On the other hand, you can stay in mind-wandering mode for a long time and still feel recharged and inspired to come up with imaginative ideas. You get into this mode by relaxing, letting go of the problem or task at hand, and voila — creativity ensues. Or at least that’s the idea. So what does this have to do with music?
“Music is one of the most exquisitely effective ways of allowing you to enter the mind-wandering mode,” said Levitin, who devotes a chapter of his forthcoming book, The Organized Mind, to this precise topic.
In 2011, Finnish researchers found that when our brains process the timbre of a song, our default-mode network (associated with mind-wandering mode) is activated, inspiring creativity. Such mental rewards don’t only apply to those in the arts: Even computer programmers have been shown to benefit from the positive, relaxing mood that music can induce.

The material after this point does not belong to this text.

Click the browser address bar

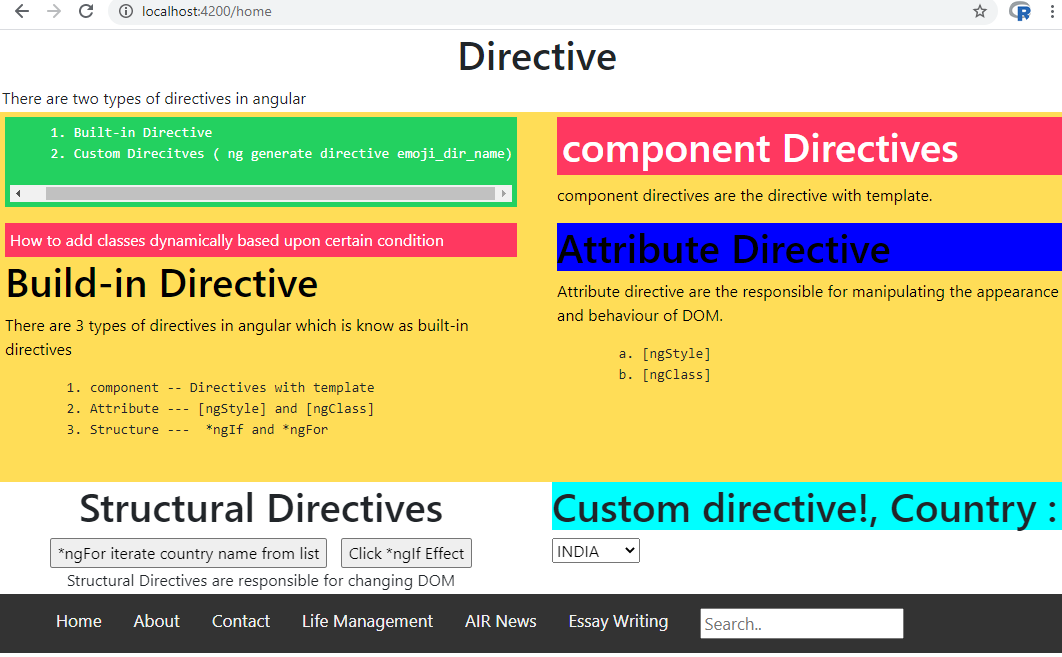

Whether you realize it or not, you’re probably already using music for mood regulation. The song you play when you wake up in the morning is likely quite different from the song you put on after a breakup. Taking the time to relax to your favorite music can not only complement your mood, but it can also unlock any mental barriers to your imagination.
“The ‘right’ music — meaning, the right music for you at a particular point in time, because it’s subjective and idiosyncratic — pushes you into this mind-wandering state,” said Levitin. “You relax and you let your thoughts flow from one to another, and that’s how you get into creativity.”

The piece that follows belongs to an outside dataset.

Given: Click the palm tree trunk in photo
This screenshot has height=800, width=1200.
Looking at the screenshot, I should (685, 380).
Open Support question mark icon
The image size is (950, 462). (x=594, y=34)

When it comes to background music, volume is key…
Most of us don’t simply listen to music to relax or prepare for a task. Rather, we listen to music while studying or working.
In 2012, Schellenberg conducted a study on background music and concluded that it seemed to have no effect on cognitive function, unless it was too loud or too fast and therefore distracting. Another 2012 study by different researchers found that exposure to a moderate level of ambient noise — say around 70 decibels — enhances abstract thinking and performance on creative tasks, compared to low (50 dB) and high (85 dB) levels of noise. (According to the American Tinnitus Association, 70 dB is about as loud as a washing machine, while 50 dB is comparable to rainfall and 85 dB is about the noise equivalent of “average traffic.”)
…and so is the tempo.
In 2013, the music-streaming service Spotify commissioned research on the benefits of studying with background music. Lead researcher Emma Gray, a clinical psychologist at the British CBT & Counseling Service, found that it was important to choose the “right” music — in this case upbeat music with 50-80 beats per minute. This can include classical pieces, like Beethoven’s “Fur Elise,” and contemporary pop like Miley Cyrus’ “We Can’t Stop” or Justin Timberlake’s “Mirrors.” Once again, this is intended to boost arousal.
While we take these findings with a grain of salt, we’d also guess that if you listen to an upbeat song you like, it probably won’t hurt your creativity. And who knows? It might just work for you.
Both Schellenberg and Levitin agree that music will have different effects on your brain and behavior depend on how it makes you feel. Want to be alert and focused? Try an upbeat song that puts you in a good mood, whether it’s Mozart or Miley. Want to step away from a problem and relax in order to find a solution? Play anything you like — and don’t dismiss those sad songs you like to mope around to.
“When we hear sad music, it allows us to empathize with the composer and the musician and makes us feel connected to them,” said Levitin. This empathy, he said, can allow individuals to glean creative insights they wouldn’t otherwise have.